それを思い出してしまうと、それは形となり、気持ちと共に下腹部に集中していく。透明な雫が先端からどろどろと溢れ出ていきます。こんなにも僕は君を感じている。君も僕を感じたのですか?僕の中で熱の塊をぶちまけてしまう位に。人は欲には敵いません。僕もまた人の子です。欲は果てしなく産まれ、果てる事を知らないのです。
 あぁ、何でしょうか・・何かが僕の中を這いずり回っては、君に何かを肯定されたいと望んでる。君も同じなのですか?でも分かりたくないのです。この感覚を知りたくないのです。今は身体の奥底から感じるこの快楽の海に溺れて忘れてしまいたいのです。忘れさせてください。

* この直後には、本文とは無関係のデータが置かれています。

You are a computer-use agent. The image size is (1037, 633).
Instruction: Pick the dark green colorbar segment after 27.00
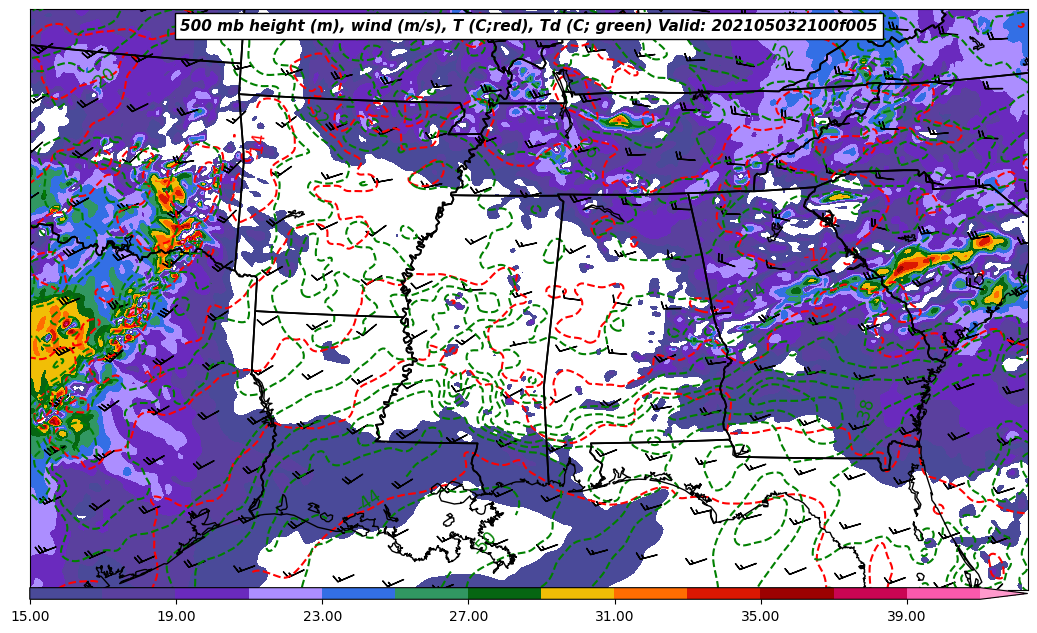(x=504, y=593)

 ・・気持ちいい。君も気持ちいい。それだけで今はそれだけ感じられればいいのです。そんな僕の気持ちも露知らずな君を僕は見下ろす。なんだか王になった気分です。君が僕を見上げる姿はとても絶景で美しい。もっと僕を楽しませてください。喘がせてください。気持ちよくさせてよがらせてください。まだ足りません。僕は満足できません。何に満足できないのか分からない。何かを君に肯定して欲しいのかもしれません。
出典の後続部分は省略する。